Accuracy of conventional fusion algorithms for precipitation estimates across the Chinese mainland
Qin Jiang, Zedong Fan, Yun Xu, Weiyue Li, Junhao Zhang- Atmospheric Science
- Geotechnical Engineering and Engineering Geology
- Civil and Structural Engineering
- Water Science and Technology
Abstract
Multi-source data-fusion approaches have been developed for estimating regional precipitation. However, studies considering the specific upper limits of the improved gridded rainfall data for different fusion approaches are limited.
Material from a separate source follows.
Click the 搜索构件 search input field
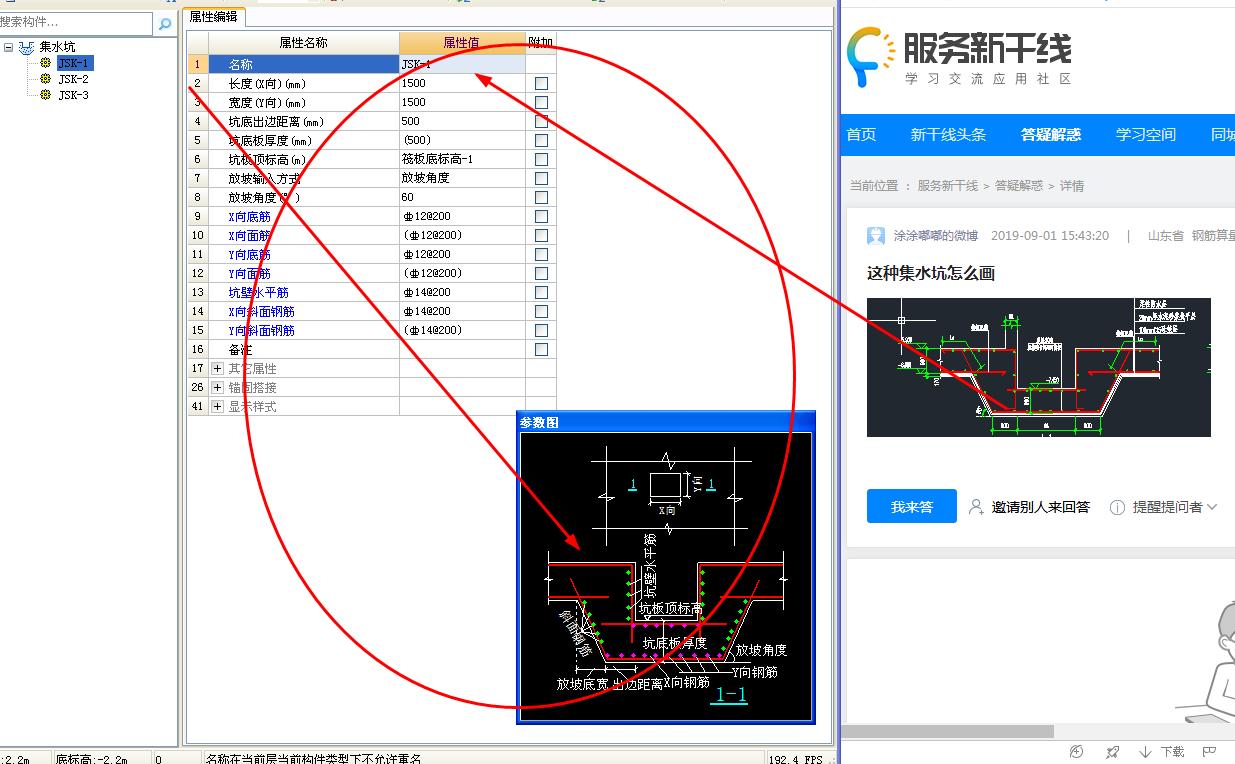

Here, the potential ranges of accuracy improvement for satellite and reanalysis rainfall products were addressed using various machine learning fusion approaches, including multivariate linear regression (MLR), feedforward neural network (FNN), random forest (RF), and long short-term memory (LSTM), over the Chinese mainland. All four fusion methods reduce errors in the original precipitation products. The upper limits of accuracy improvement in terms of correlation coefficient (CC) and root mean square error (RMSE) were 30.65 and 15.27%, respectively. M-RF showed the best average CC (0.828) and RMSE (4.62 mm/day) in the four seasons. LSTM performed the best under light rainfall events, whereas MLR and RF exhibited better performance under moderate and heavy rainfall events, respectively. Overall, these results serve as a basis for the fusion approach and technique selection, based on the comprehensive validation in different climate zones, altitudes, and seasons over the Chinese mainland.